Work order - Nothing but the lines below from the one containing "Where should I click to: Browse" through the one containing "You are a computer-use" should appear in the answer, exact and without pictures.

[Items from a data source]
>>>

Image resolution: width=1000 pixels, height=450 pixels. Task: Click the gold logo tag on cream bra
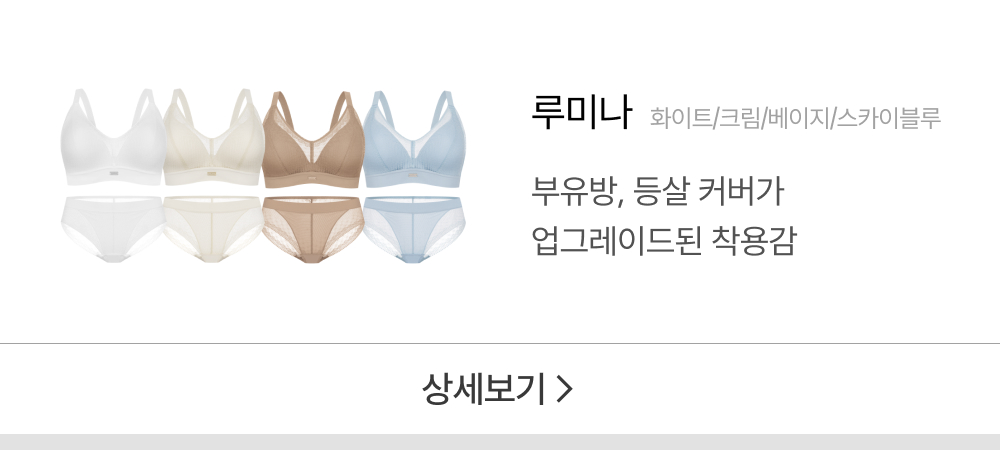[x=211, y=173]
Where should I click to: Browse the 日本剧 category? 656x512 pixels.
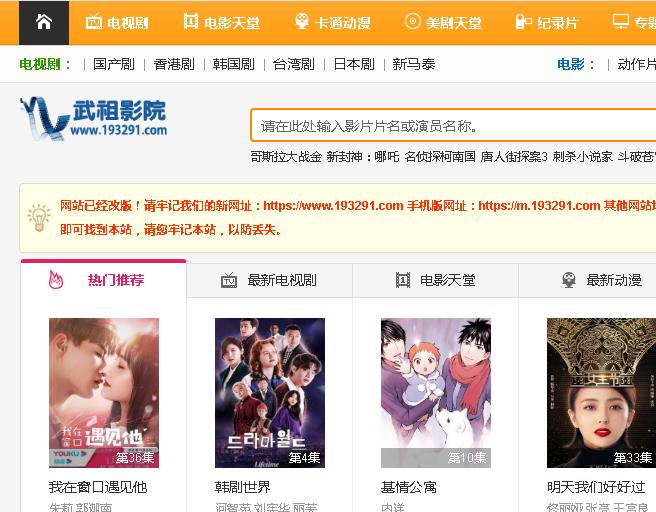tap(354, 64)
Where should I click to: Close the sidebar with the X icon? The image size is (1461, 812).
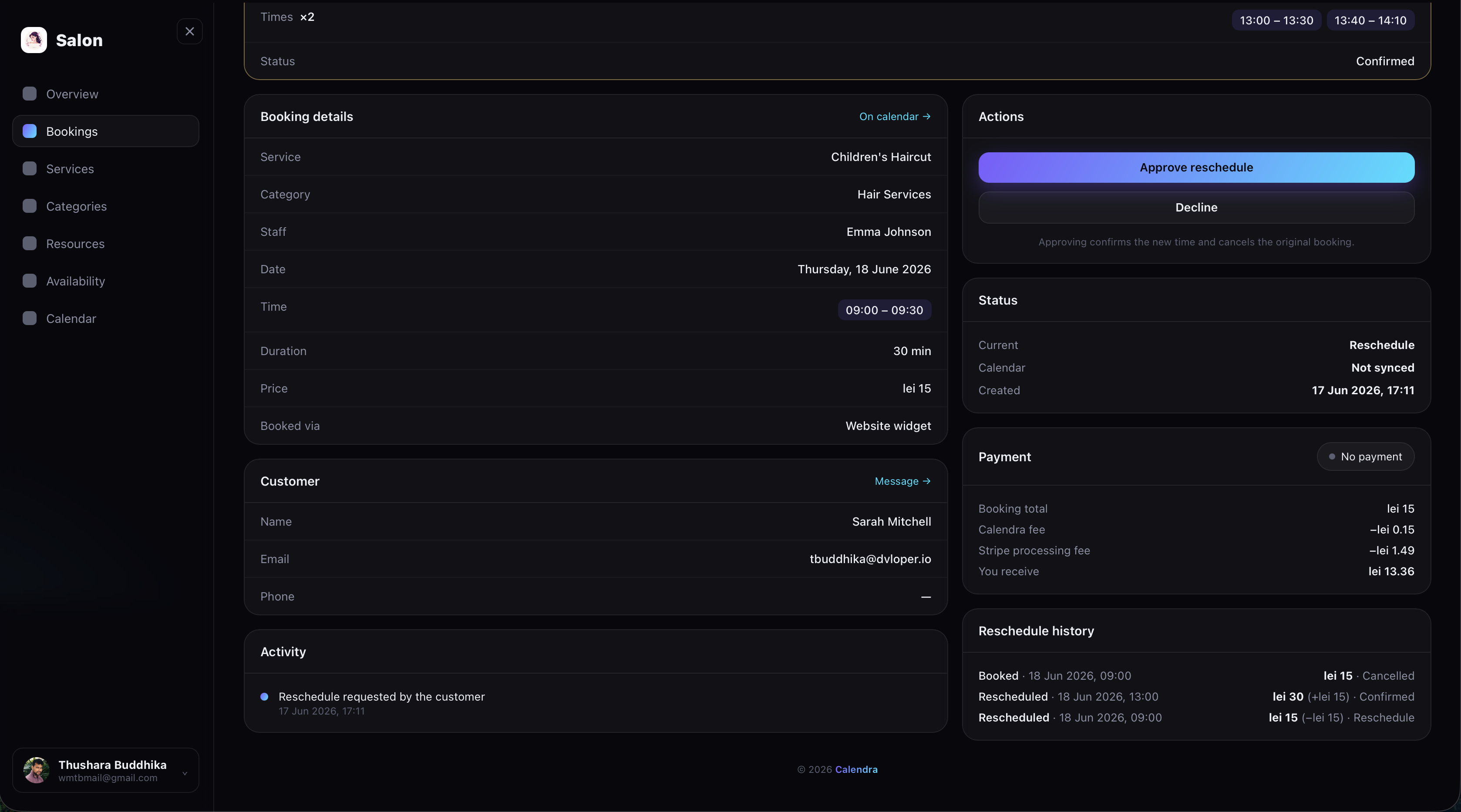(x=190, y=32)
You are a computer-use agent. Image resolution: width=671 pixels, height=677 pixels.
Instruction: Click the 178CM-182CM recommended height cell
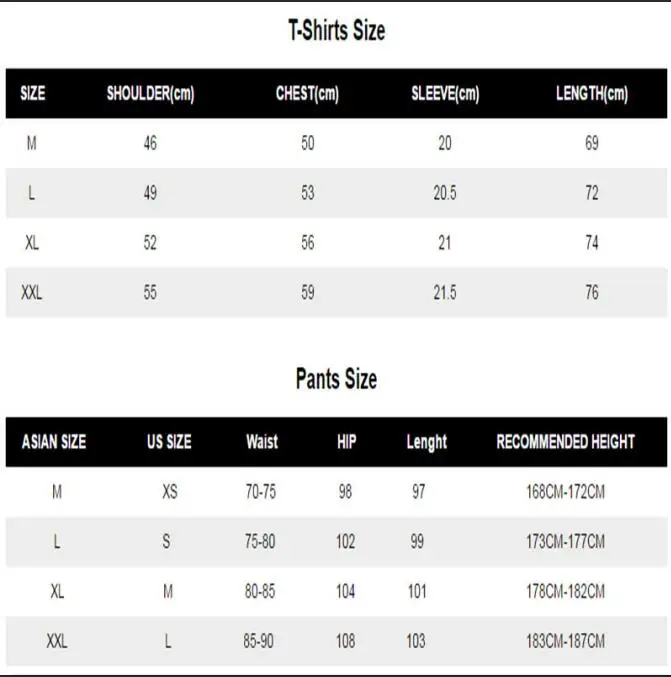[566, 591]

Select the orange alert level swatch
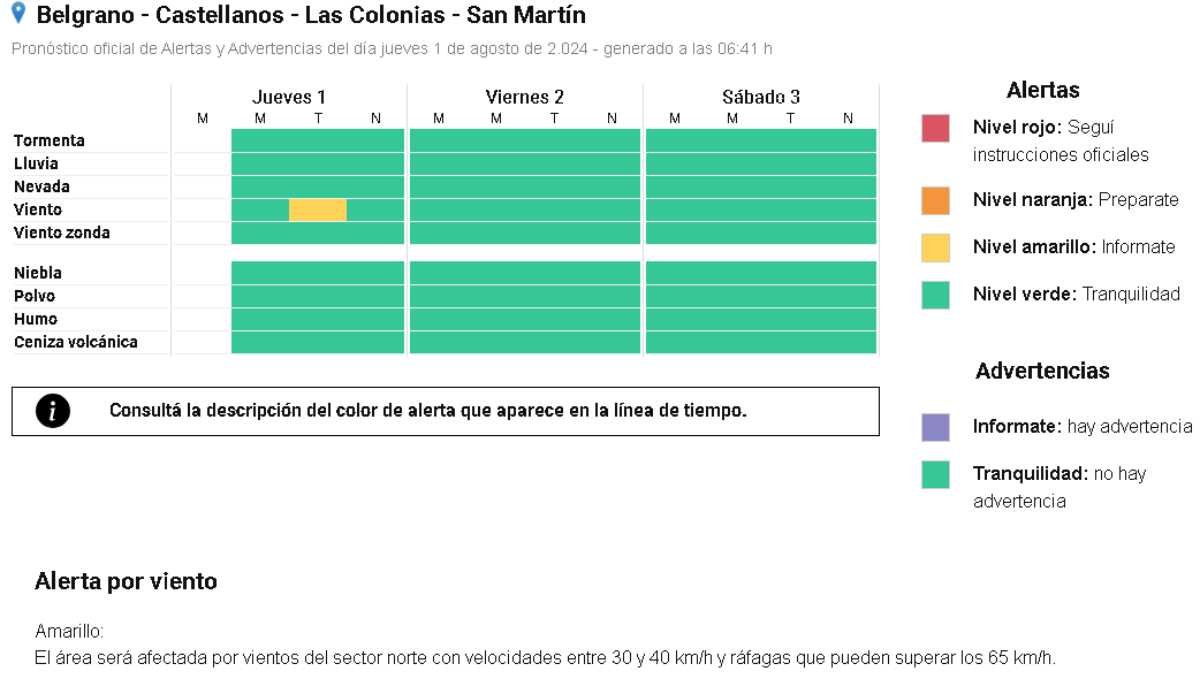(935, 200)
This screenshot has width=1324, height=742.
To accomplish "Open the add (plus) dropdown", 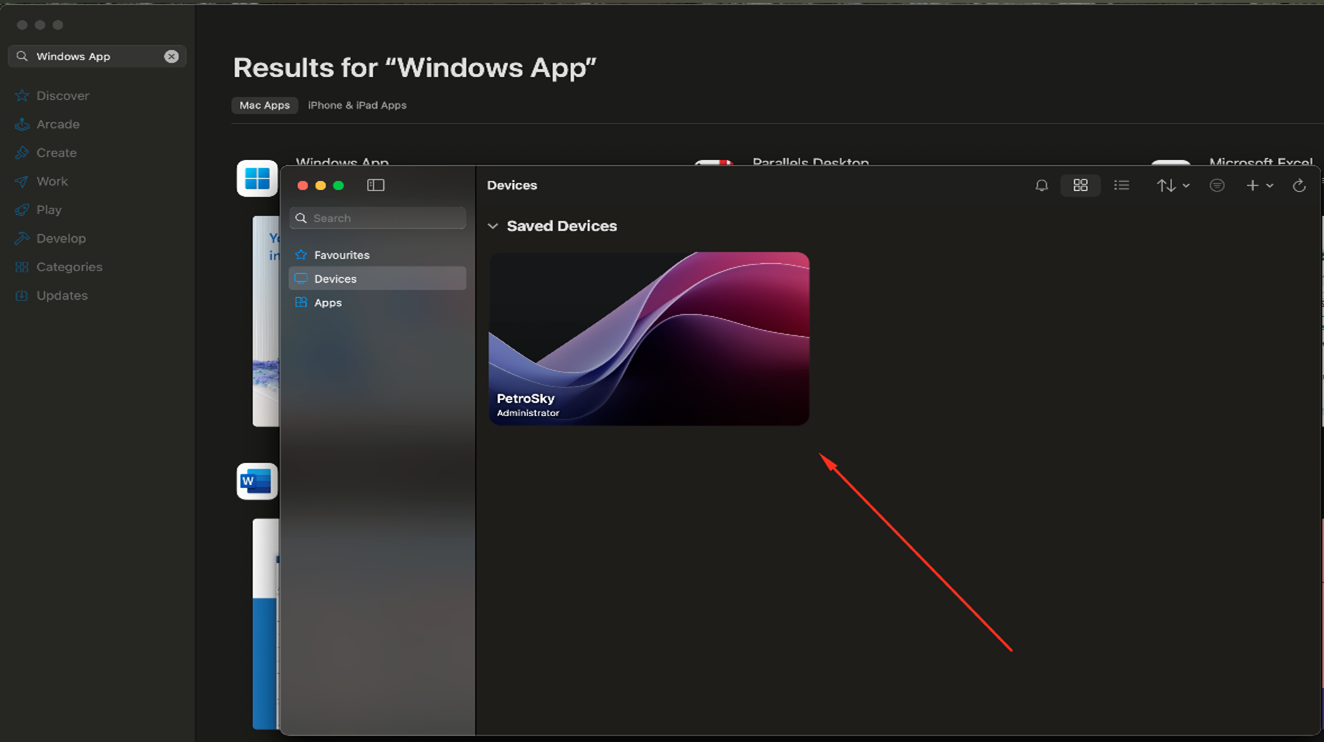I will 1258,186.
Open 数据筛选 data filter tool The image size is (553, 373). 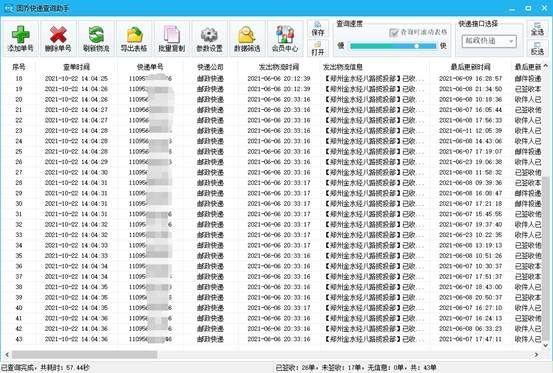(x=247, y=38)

<<<

Answer for this exercise -
Where should I click to: Browse the 日本剧 category? 656x512 pixels.
tap(354, 64)
Where should I click to: Close the sidebar with the X icon? The image size is (1461, 812).
(x=190, y=32)
You are a computer-use agent. Image resolution: width=671 pixels, height=677 pixels.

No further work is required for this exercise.